## Exercise
Set out exactly every line of the entries below, starting at the line that holds "Viewport: 1283px width, 674px" and stopping after the line that holds "Given: Click the .idea folder icon".

## Excerpted data
*****

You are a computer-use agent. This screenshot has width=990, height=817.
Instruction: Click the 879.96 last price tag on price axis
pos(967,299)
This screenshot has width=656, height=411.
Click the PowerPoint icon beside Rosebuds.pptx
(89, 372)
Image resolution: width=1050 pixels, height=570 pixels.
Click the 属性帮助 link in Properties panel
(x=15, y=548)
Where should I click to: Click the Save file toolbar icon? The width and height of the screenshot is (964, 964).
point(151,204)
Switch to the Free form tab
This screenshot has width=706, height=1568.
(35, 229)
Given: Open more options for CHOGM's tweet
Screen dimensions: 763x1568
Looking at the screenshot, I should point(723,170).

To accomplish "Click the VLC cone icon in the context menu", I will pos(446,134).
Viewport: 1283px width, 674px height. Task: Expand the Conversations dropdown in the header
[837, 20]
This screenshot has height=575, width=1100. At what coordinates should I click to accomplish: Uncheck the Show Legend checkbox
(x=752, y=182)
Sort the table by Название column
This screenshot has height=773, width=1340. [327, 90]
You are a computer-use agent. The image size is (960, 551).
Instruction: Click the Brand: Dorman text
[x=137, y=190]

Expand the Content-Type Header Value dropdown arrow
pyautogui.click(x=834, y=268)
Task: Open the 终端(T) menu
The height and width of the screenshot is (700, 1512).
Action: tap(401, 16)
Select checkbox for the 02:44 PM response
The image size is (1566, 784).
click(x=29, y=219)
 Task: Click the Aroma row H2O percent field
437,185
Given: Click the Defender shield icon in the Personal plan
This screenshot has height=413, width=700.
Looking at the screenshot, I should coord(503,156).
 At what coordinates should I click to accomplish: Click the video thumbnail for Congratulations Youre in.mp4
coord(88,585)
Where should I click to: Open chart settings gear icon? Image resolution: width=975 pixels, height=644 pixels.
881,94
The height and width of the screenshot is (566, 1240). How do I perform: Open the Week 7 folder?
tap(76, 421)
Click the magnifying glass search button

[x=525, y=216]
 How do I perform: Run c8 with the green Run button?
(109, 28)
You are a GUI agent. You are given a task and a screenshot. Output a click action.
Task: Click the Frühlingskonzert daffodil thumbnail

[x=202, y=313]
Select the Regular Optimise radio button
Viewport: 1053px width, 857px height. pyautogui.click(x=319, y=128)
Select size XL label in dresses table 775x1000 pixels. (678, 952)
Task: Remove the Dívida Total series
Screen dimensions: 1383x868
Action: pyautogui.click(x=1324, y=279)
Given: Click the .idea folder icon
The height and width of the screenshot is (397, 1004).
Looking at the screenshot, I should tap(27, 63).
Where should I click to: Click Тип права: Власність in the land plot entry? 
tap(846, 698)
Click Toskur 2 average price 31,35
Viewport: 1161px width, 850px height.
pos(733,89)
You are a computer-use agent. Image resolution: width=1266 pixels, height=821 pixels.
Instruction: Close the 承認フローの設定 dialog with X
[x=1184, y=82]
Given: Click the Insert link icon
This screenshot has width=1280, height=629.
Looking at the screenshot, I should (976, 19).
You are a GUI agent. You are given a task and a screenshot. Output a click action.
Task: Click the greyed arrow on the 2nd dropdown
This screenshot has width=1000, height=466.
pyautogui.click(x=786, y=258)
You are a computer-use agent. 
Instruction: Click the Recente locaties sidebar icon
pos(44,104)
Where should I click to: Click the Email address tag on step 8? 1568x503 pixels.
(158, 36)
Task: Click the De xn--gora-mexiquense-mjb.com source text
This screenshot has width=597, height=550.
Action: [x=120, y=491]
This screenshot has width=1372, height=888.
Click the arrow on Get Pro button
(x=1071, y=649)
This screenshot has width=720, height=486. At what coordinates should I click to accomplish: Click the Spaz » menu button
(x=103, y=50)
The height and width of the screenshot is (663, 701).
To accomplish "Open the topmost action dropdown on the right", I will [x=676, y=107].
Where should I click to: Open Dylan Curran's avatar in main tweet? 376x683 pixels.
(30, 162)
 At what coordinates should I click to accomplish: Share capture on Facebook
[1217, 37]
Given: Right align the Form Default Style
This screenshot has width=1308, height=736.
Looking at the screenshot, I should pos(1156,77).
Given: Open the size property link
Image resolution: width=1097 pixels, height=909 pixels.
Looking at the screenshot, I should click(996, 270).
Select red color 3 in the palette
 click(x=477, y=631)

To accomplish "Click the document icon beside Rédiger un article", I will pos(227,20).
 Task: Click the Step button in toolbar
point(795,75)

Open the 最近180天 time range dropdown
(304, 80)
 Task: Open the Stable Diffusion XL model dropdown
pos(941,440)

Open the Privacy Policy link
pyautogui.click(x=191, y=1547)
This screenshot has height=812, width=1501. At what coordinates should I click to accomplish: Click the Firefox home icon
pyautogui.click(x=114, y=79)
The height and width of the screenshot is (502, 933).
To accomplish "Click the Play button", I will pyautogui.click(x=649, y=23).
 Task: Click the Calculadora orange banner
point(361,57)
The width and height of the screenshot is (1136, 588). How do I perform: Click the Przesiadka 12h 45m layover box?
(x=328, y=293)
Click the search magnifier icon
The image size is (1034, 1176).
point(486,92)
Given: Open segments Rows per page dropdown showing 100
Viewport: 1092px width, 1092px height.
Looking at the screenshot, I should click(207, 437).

*****

## Task result
Viewport: 1283px width, 674px height. Task: Expand the Conversations dropdown in the header
[837, 20]
This screenshot has height=575, width=1100. At what coordinates should I click to accomplish: Uncheck the Show Legend checkbox
(x=752, y=182)
Sort the table by Название column
This screenshot has height=773, width=1340. [327, 90]
You are a computer-use agent. The image size is (960, 551).
Instruction: Click the Brand: Dorman text
[x=137, y=190]

Expand the Content-Type Header Value dropdown arrow
pyautogui.click(x=834, y=268)
Task: Open the 终端(T) menu
The height and width of the screenshot is (700, 1512).
Action: tap(401, 16)
Select checkbox for the 02:44 PM response
The image size is (1566, 784).
click(x=29, y=219)
 Task: Click the Aroma row H2O percent field
437,185
Given: Click the Defender shield icon in the Personal plan
This screenshot has height=413, width=700.
Looking at the screenshot, I should coord(503,156).
 At what coordinates should I click to accomplish: Click the video thumbnail for Congratulations Youre in.mp4
coord(88,585)
Where should I click to: Open chart settings gear icon? Image resolution: width=975 pixels, height=644 pixels.
881,94
The height and width of the screenshot is (566, 1240). How do I perform: Open the Week 7 folder?
tap(76, 421)
Click the magnifying glass search button

[x=525, y=216]
 How do I perform: Run c8 with the green Run button?
(109, 28)
You are a GUI agent. You are given a task and a screenshot. Output a click action.
Task: Click the Frühlingskonzert daffodil thumbnail

[x=202, y=313]
Select the Regular Optimise radio button
Viewport: 1053px width, 857px height. pyautogui.click(x=319, y=128)
Select size XL label in dresses table 775x1000 pixels. (678, 952)
Task: Remove the Dívida Total series
Screen dimensions: 1383x868
Action: pyautogui.click(x=1324, y=279)
Given: Click the .idea folder icon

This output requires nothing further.